Сердобольные старухи выходили на улицу и старались впихнуть испуганным пацанам в камуфляжной одежде пирожок или тарелку супа.
Больше всего я запомнила стоящего под проливным дождем и укутанного в громадную шинель чьего-то сына, который торопливо ел снедь, которую впихнул ему кто-то в руку из местных. В его глазах было много страха и непонимания.
На трассу, возле которой расположен дом родителей, выходили женщины, которые были одеты во все черное. Они рыдали и пытались обнять каждого солдата, которого встречали.
Мой брат не попал в горячую точку, но вернулся домой сломленным и с инвалидностью, которую позже с него сняли. Он весил при своем огромном росте под два метра всего сорок два килограмма. Мама привезла из госпиталя груду костей. Она несла Илью на руках, потому что ему отбили в части все, что можно было.

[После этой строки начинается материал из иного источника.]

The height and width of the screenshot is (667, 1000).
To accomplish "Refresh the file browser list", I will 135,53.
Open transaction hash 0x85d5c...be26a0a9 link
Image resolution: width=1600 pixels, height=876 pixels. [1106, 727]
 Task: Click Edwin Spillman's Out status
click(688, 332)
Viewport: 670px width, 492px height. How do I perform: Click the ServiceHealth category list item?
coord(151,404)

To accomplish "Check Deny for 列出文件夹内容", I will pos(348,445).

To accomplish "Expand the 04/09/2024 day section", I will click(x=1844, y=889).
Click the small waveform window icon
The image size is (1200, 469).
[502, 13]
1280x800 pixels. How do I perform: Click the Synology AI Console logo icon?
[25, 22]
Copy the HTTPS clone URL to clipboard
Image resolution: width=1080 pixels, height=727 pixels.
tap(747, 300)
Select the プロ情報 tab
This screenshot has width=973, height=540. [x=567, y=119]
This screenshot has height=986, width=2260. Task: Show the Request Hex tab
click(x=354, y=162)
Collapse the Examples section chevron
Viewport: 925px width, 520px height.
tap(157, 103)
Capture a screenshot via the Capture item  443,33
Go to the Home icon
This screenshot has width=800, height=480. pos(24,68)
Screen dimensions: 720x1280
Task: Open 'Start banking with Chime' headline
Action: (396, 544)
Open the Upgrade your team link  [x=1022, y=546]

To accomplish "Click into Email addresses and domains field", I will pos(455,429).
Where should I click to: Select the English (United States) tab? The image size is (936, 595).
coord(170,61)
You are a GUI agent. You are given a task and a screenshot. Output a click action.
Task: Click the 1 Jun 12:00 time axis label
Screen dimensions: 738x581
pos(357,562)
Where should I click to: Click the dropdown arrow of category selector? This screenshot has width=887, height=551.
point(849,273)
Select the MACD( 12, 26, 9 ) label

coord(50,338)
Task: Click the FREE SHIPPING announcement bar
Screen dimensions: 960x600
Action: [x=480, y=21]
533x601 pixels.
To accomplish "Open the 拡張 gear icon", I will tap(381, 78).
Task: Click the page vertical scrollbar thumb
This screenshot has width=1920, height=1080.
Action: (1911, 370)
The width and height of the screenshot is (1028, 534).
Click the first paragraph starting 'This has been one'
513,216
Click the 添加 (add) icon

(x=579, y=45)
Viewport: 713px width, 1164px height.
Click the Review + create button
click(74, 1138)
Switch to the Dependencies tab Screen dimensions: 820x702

Помню еще, как она искала памперсы, чтобы не выносить постоянно из-под брата утки. Тогда с этим была напряженка, с товарами. Был дефицит. Или можно было купить, но у нас была вечная проблема с деньгами.
Хотя в свое время мы жили очень даже неплохо и ни в чем не нуждались.
Я не хочу возвращаться к прошлому. И его некоторые психологи советуют забыть. Но вот те события – это как какая-то кинолента в архиве, которую тебе упорно показывает память.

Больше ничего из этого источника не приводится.